The Gene Expression Signatures (GEP) of Whole Bone Marrow Biopsies (Bx) from Patients with Multiple Myeloma (MM) in Remission Reflect Disease Risk and Therapy.

Background: We have previously shown that the GEP signatures of whole bone marrow biopsies from patients with MM can be distinguished from those of normal healthy subjects. What is not clear is whether the GEP of myeloma Bx samples returns to normal in clinical remission following tandem stem cell transplantation.

Patients and Methods: Samples included random Bx from 85 newly diagnosed MM patients treated on Total Therapy 2 protocol; 22 also had Bx in remission and 19 at relapse; in addition, Bx were available from 8 subjects with MGUS and 12 normal donors. Labeled cRNA was applied to Affymetrix U133Plus2 microarrays. Significant analysis of microarray (SAM) was performed to identify remission-related genes by comparing normal cases with remission cases. Unsupervised hierarchical cluster analysis was employed on Log2 transformed GEP intensity values of remission-related gene identified with SAM using a false discovery rate of 1%.

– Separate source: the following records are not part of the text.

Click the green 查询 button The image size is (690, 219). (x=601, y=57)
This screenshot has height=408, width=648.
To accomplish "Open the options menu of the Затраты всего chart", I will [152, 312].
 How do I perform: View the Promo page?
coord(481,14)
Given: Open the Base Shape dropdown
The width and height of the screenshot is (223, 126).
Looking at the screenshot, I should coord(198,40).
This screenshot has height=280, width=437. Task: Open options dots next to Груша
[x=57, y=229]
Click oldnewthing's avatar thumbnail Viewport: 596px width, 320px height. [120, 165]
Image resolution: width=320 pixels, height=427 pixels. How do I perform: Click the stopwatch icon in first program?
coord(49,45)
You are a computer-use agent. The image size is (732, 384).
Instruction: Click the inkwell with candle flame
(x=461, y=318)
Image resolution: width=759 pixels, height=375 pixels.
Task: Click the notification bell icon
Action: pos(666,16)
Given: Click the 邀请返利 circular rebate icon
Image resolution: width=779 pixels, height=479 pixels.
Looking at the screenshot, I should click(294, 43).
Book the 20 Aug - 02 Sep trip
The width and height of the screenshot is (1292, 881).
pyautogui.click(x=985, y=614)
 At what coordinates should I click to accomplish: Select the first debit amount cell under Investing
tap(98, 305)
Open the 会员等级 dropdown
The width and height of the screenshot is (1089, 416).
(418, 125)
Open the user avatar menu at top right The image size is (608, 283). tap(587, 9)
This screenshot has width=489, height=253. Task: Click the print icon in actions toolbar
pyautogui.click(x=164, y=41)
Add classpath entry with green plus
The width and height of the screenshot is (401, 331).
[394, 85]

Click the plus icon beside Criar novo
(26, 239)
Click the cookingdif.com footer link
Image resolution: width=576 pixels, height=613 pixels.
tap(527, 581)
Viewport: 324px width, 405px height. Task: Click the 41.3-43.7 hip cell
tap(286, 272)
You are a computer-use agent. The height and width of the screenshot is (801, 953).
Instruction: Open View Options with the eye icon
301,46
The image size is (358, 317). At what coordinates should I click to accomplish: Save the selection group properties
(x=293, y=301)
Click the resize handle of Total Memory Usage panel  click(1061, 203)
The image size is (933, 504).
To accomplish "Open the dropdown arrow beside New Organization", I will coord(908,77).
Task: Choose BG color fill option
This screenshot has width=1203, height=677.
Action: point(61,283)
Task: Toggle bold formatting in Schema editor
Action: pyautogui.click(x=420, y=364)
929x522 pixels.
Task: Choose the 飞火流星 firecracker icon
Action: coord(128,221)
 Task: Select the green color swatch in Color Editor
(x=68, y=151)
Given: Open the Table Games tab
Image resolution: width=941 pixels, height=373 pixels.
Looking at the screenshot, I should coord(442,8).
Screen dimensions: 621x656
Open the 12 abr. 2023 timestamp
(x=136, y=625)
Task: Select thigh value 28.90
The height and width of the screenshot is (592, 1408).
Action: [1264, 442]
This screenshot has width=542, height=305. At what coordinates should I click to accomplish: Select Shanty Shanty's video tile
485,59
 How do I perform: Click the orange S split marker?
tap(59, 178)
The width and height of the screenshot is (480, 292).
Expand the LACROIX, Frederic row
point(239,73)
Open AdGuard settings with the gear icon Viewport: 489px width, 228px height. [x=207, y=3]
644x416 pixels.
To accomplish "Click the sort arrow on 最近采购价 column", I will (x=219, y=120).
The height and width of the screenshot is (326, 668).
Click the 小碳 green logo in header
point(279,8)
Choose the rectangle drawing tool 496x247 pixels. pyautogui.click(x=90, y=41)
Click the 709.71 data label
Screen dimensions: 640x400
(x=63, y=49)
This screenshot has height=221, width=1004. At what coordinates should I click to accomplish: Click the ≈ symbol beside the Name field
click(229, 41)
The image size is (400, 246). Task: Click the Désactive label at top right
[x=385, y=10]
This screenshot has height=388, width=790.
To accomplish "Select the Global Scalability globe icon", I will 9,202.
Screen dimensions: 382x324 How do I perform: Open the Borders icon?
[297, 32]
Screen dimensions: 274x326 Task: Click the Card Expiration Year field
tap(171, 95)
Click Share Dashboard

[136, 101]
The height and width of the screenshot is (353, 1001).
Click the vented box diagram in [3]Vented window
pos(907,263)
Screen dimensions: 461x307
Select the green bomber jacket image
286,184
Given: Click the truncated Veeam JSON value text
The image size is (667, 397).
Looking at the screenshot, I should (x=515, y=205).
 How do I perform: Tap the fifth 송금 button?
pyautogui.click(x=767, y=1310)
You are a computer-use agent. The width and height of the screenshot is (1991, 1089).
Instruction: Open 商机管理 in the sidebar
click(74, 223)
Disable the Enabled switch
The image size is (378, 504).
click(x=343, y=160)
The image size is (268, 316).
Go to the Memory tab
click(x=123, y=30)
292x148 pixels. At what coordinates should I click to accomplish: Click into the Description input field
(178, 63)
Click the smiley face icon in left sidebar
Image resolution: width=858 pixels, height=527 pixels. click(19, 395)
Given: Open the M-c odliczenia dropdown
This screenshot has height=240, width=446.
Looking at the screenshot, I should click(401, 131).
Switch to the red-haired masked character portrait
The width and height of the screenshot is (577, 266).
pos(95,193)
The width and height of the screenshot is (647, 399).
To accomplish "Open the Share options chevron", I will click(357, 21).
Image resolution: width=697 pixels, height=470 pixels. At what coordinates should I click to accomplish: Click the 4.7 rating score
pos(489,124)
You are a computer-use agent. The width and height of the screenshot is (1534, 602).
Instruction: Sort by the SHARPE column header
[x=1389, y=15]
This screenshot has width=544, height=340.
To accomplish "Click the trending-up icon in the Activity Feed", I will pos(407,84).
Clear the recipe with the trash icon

Results: Altogether 998 genes were significantly differentially expressed in a comparison of normal and remission samples. Of these, 31 (3%) were higher and 967 (97%) lower in remission samples compared to normal donors. Two-dimensional hierarchical cluster analysis using the 998 genes and 22 remission and 12 normal donor samples provided visual evidence of 2 separate remission signatures. A single sample acquired what appeared to be a completely normal signature with 8 of 22 cases having a normal-like signature and 12 of the 22 cases having a distinct non-normal signature. Two-dimensional hierarchical clustering with remission-related genes using whole biopsies from 85 newly diagnosed MM, 8 MGUS, 22 remissions, and 19 relapses produced 2 major branches: one contained 50 MM (59%), 5 MGUS (63%), 10 remissions (45%), and 4 relapses (21%) with the second branch containing 35 MM (41%), 3 MGUS (37%), 12 remissions (55 %), and 15 relapses (79%). All 12 of the non-normal, while none of the 10 normal-like remissions, clustered in the group containing the majority of relapse cases (p=0.002). A comparison of 16 clinical variables amongst the newly diagnosed cases revealed that the 35 clustering with the non-normal remission cases were significantly associated with higher levels of B2M (P = 0.001), creatinine (P = 0.0056) and LDH (P = 0.024); higher incidence of abnormal (P = .0075) and a lower incidence of hyperdiploid karyotypes (P = 0.0004); higher levels of FISH-1q21 amplification (P = 0.04) and FISH-13 deletion (P = 0.04, 80% cutoff); lower HGB (P = 0.0058), and fewer MRI-defined focal lesions (P = 0.03). There was a strong trend for the presence of high-risk features at diagnosis among the 12 non-normal remission samples compared to the 10 normal-like samples. Of the 10 cases with the normal-like remission signature, 8 were on the thalidomide arm of the trial but only 4 of 12 patients with the non-normal remission signature were on the thalidomide arm (P=0.029).

Conclusion: Despite -obtaining a clinical remission, the gene expression pattern within the marrow of myeloma patients does not return to normal in a substantial subset of patients.